同年 十一月 岸岳城
「いまこそ龍造寺を攻めるときにござる!」
そう声をあげ家臣の論調をまとめようとしているのは、先代の後室、真芳の方の怒りを被って主流派から遠のいていた、有浦大和守高である。
「今、龍造寺は須古城攻めに手一杯のはず。神代や筑紫に抑えの兵をおいておるゆえ、われらが攻めいったとてすぐには動けまい。龍造寺方の千葉城を攻めれば、須古に詰めている隆信の軍と、神代・筑紫に向かわせている北東方面軍との間を断つことができよう」
「大和守殿、机上ではそうであろうが、戦は生き物にござる。それに龍造寺には鍋島直茂なる切れ者がおります。なんの備えもなしにこたびの須古攻め、行うとは思えません。今動けば、間違いなくわれらは龍造寺の敵になり申す。平井が滅んだら、次はわれらですぞ」
そう反論するのは、重臣の日高資である。現当主の藤堂丸派ではなく、前当主の弟、波多志摩守の息子三人のうち誰かを候補に、とする派閥の長であった。
要するに家中の主導権争いである。
藤堂丸は波多鎮として元服して当主の座にあるものの、反体制派の重臣を粛清しきれてはいない。

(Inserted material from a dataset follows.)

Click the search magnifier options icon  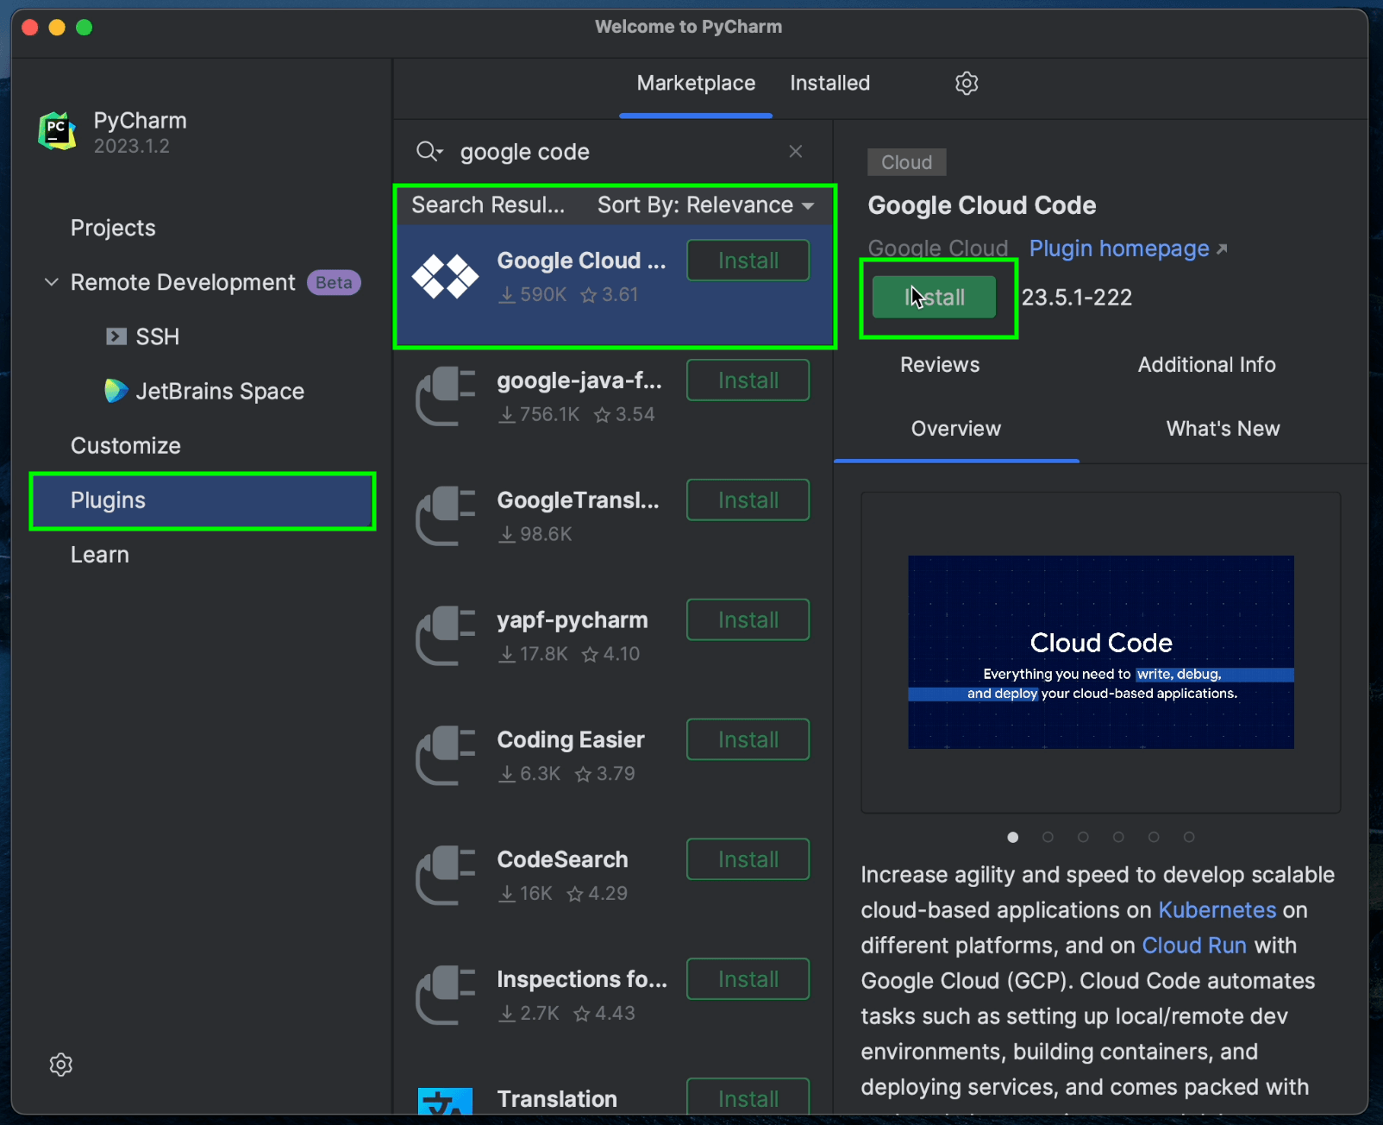(x=429, y=152)
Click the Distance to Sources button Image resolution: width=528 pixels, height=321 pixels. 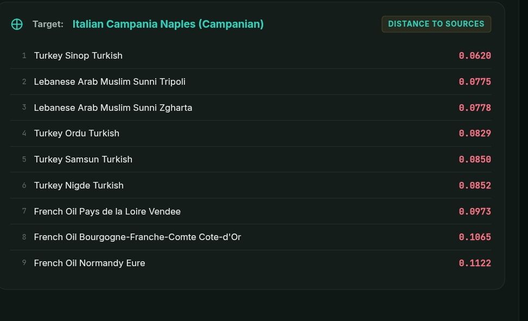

「そもそも、わが波多家は嵯峨源氏渡辺氏の流れをくむ名家であり、上松浦党の長でもある。成り上がりの龍造寺の風下に立たねばならぬ言われはない」
と、有浦が言えば、
「この期に及んで上松浦党の長ですと? そのような集まりの長など、今となってはないに等しいではありませんか? それに戦は家格でするものではございませぬ。やれば、負けまするぞ!」
と日高。
「なにを! 臆したか? 始めからそのようなことを申しては、勝てる戦も勝てませぬ。皆の衆そうではないか??」
両者、一歩も譲らない。
「皆の者、静まれ。二人の言い分どちらも至極最も。しかし私はどちらかに決めねばならぬ」
鎮は、場にいる家臣に気取られぬよう隣に目をやる。
「……決めた。私は龍造寺を攻めるぞ。皆の者支度をせよ!」
隣には先代の後室、真芳がいた。完全に言わされている。
もともと有馬氏から迎えた養子の鎮であったが、それは有馬氏の後ろ盾を得るためだった。盛の死による家の弱体化を防ぎ、龍造寺をはじめ周辺勢力から家を守るためである。しかし今、その有馬が落ち目だ。
ここで龍造寺の勢いをそいでおかなければ、先は明るくない。
全員が主殿から下がった。
(まずい、これで波多は終わりだ。先はない。先代には恩があるが、わが身は大事、命には代えられぬ)
一瞬見せた真芳の方の、蛇の眼のような視線を資は見逃さなかった。
「喜、至急支度せよ。波多を出る。志摩守様にも使いを出せ。あの方は何も言わずともわかってくださる。急げよ」
「はは! 父上の仰せのとおりにいたします」
波多が龍造寺攻めに出発する際、日高資・喜の親子一族、志摩守とその息子家族の姿はなかった。